Millie Decker is the last of a kind. She is known by many as the last of the Malibu hillbillies. She is also the last of the Decker clan, though only by marriage — her husband Jimmy, who died in 1991, was the last of the bloodline Deckers to live in the canyon. At one time, Decker Canyon was inhabited almost entirely by the Decker family. The original family members were homesteaders — most likely a mix of war veterans, tenant farmers and disgruntled Midwesterners looking for a better life and a bit of free land. Under the 1862 Homestead Act, they were entitled to as much as 160 acres, and they found it in the dusty canyons above Malibu. The children attended the Decker Schoolhouse, where they allegedly referred to one another as “cousin.” Like the Scottish clans of old, the Deckers melded family and place until both had just one name. No one in the family spoke of “Decker Canyon,” or “Decker Road,” just “Decker.” Yet as wealthy industry types began migrating to Malibu in increasing numbers, property taxes went through the roof, and the Deckers slowly moved away. All that remains now is Millie’s ranch.
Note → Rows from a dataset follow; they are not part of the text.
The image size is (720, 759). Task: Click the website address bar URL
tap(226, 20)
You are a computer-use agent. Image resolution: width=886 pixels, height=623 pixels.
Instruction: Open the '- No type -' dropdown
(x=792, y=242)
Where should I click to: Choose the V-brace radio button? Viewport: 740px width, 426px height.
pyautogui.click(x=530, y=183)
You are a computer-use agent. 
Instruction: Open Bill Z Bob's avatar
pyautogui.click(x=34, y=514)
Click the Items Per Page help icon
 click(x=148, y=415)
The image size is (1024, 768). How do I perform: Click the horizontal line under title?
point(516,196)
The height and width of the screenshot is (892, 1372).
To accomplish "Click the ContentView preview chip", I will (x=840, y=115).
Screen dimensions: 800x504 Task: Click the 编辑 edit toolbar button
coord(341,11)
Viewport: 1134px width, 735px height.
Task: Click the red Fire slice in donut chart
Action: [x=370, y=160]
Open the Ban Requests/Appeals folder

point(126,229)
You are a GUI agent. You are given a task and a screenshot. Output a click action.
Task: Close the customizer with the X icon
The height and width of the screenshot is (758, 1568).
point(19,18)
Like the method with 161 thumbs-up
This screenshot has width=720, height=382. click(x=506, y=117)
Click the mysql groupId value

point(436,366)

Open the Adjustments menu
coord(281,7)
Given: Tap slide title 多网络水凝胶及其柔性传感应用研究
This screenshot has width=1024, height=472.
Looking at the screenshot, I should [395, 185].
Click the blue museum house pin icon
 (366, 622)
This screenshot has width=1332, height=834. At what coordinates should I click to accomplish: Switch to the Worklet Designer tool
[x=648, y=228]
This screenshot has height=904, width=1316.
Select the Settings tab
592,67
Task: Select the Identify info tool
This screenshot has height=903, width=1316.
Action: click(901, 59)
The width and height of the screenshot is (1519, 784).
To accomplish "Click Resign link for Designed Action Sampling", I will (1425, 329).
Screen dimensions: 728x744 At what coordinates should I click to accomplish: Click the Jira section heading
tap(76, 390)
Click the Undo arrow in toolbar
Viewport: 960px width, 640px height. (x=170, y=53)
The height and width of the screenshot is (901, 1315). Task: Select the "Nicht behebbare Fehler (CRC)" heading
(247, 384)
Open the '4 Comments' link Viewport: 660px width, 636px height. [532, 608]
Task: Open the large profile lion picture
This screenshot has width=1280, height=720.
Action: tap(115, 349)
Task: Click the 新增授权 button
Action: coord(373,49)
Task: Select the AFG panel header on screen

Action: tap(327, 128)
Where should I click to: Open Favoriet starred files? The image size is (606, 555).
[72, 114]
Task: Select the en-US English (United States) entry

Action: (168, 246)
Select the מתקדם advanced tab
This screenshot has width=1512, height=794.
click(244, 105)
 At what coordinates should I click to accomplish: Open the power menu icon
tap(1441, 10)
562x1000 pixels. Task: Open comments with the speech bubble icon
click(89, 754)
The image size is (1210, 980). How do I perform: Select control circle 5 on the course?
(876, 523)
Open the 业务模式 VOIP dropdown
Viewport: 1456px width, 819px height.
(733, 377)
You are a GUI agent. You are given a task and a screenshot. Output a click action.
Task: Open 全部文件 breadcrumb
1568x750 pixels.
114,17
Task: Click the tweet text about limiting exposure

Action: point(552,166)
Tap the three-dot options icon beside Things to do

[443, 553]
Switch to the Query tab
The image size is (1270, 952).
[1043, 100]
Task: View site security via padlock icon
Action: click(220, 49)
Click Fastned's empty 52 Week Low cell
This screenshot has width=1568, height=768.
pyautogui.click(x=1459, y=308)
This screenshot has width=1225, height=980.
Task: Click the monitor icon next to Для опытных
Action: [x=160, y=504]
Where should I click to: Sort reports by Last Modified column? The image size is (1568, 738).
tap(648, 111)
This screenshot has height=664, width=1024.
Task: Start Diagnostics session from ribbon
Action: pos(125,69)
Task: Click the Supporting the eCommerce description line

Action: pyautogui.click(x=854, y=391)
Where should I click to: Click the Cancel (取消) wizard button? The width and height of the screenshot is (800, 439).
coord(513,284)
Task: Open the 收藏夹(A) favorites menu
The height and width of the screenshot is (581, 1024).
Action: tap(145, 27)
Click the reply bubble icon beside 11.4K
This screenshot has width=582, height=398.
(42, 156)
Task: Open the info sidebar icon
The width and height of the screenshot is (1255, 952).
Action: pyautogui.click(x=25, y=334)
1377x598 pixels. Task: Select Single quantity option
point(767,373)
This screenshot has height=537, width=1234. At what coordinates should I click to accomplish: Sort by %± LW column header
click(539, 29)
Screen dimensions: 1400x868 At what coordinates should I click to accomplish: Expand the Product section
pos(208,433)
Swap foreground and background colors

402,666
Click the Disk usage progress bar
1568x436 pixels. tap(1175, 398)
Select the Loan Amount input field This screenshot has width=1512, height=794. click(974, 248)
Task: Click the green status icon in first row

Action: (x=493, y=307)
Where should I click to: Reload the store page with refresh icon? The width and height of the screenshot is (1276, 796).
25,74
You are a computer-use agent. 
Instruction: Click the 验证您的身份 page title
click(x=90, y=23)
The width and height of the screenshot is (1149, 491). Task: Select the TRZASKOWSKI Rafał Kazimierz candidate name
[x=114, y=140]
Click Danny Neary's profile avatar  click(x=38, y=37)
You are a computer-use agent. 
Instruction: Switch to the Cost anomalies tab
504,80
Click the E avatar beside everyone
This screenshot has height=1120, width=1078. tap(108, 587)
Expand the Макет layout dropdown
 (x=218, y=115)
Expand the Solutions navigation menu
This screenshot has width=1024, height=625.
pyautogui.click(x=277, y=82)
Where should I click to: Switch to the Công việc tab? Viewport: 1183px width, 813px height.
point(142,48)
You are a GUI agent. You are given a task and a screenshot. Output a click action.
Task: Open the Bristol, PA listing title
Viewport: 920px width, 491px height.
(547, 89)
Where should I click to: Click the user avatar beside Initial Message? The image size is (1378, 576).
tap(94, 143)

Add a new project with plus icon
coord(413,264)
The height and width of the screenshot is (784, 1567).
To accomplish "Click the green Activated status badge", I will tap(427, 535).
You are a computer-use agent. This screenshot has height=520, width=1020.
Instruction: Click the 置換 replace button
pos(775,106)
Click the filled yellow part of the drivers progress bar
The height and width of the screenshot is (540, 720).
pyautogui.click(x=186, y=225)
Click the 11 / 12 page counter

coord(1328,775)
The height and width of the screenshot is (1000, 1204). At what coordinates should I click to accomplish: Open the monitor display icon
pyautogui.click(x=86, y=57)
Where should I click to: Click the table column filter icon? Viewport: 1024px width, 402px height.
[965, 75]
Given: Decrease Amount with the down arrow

Horse whisperer: Chip DeckerThe property itself is a near-vertical piece of land, a multitiered horse ranch carved out of the steep walls of Decker Canyon. The first tier contains the horses, the second tier houses Millie and her chickens, the third tier belongs to Millie’s son, Chip, the fourth to her daughter, Bonnie, and the fifth to a renter named Dave. In general, the ranch is built so steeply that it is impossible to see the tier above or below you; Millie says the landscaping exemplifies the old homesteader spirit — making something out of nothing.
A slight woman not much more than 5 feet tall, Millie has a full head of curled white hair and fierce blue eyes. When I paid her a visit not long ago, for a book I was writing on people who live in bizarre, disaster-prone areas, she was wearing a pair of reddish cowboy boots, green denim work pants and a turquoise shirt with a wide butterfly collar. These were just her work clothes, she explained. At her feet were several sheepdogs dashing about frantically, guarding her every step and barking at me in unison. Without saying a word, Millie reached down and began to stroke the largest of the dogs, patting his head and rubbing his fur. At that, all of the dogs quieted down.
I followed Millie down a small dirt road that ran along the length of the second tier. As a young girl, Millie told me, she attended the Decker Schoolhouse. She first met Jimmy at the age of 5 when her father — a renowned hunter named Perc Meek — saved his dog from a hungry mountain lion. After that they became friends, yet they didn’t actually marry until their 40s. By then Millie had two young children from a previous marriage — Bonnie and Chip. Jimmy Decker never had children himself, but he raised Millie’s as his own. Bonnie even changed her last name to Decker.